We use large-scale and multi-dimensional data from epidemiological studies and human biobanks (genomics, transcriptomics, proteomics, imaging) and apply bioinformatic tools to inform precise and personalized prevention strategies for stroke and cerebrovascular disease. Our goals include:
Using human genetic data as our starting point, we bridge different multiomics levels with causal inference methods, such as Mendelian randomization, in order to dissect mechanisms leading to cardiovascular disease. Our vision is to inform the development of disease-modifying treatments for atherosclerosis and other cerebrovascular pathologies by triangulating the results from human genetics with data from epidemiological studies, human biobanks, and experimental models.

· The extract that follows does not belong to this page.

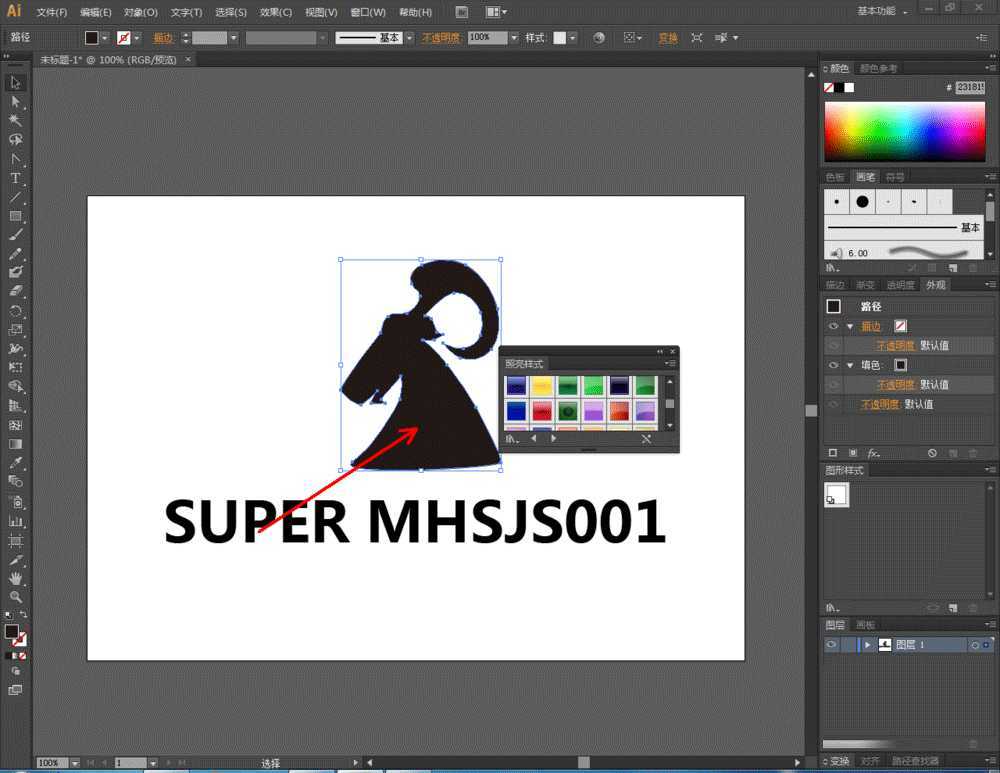1000x773 pixels.
Task: Switch to the 符号 panel tab
Action: point(894,177)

Using human samples, we apply novel high-throughput techniques, such as single-cell sequencing and spatial transcriptomics to deeper characterize atherosclerosis lesions at higher resolution. For this purpose, we recently developed the AtherOMICS biobank, which involves the collection of atherosclerotic plaque samples from patients undergoing carotid endarterectomy. Our vision is to detect disease processing signatures with diagnostic and therapeutic relevance.
The third key area of exploration involves the discovery of novel readouts of cerebrovascular disease presence and activity. We bridge data from high-throughput molecular technologies in human samples with imaging technologies, such as CT and MRI, as well as with multiomics analyses of peripheral blood samples, in order to detect in vivo phenotypes of disease activity. Our vision is to use such in vivo biomarkers as endpoints in clinical trials testing disease-modifying treatments.
Cerebrovascular disease is highly heterogeneous, as is the predisposition of individuals to it depending on their genetic profiles and lifestyles. Over and over again, we see that the one-size fits all approaches we apply in the clinic do not equally work for all. We aim to develop efficient risk stratification tools by applying approaches that range from the development of polygenic risk scores in the general population to deploying deep learning methods in imaging studies of stroke patients. Our vision is to identify individuals that might benefit from specific preventive or therapeutic approaches.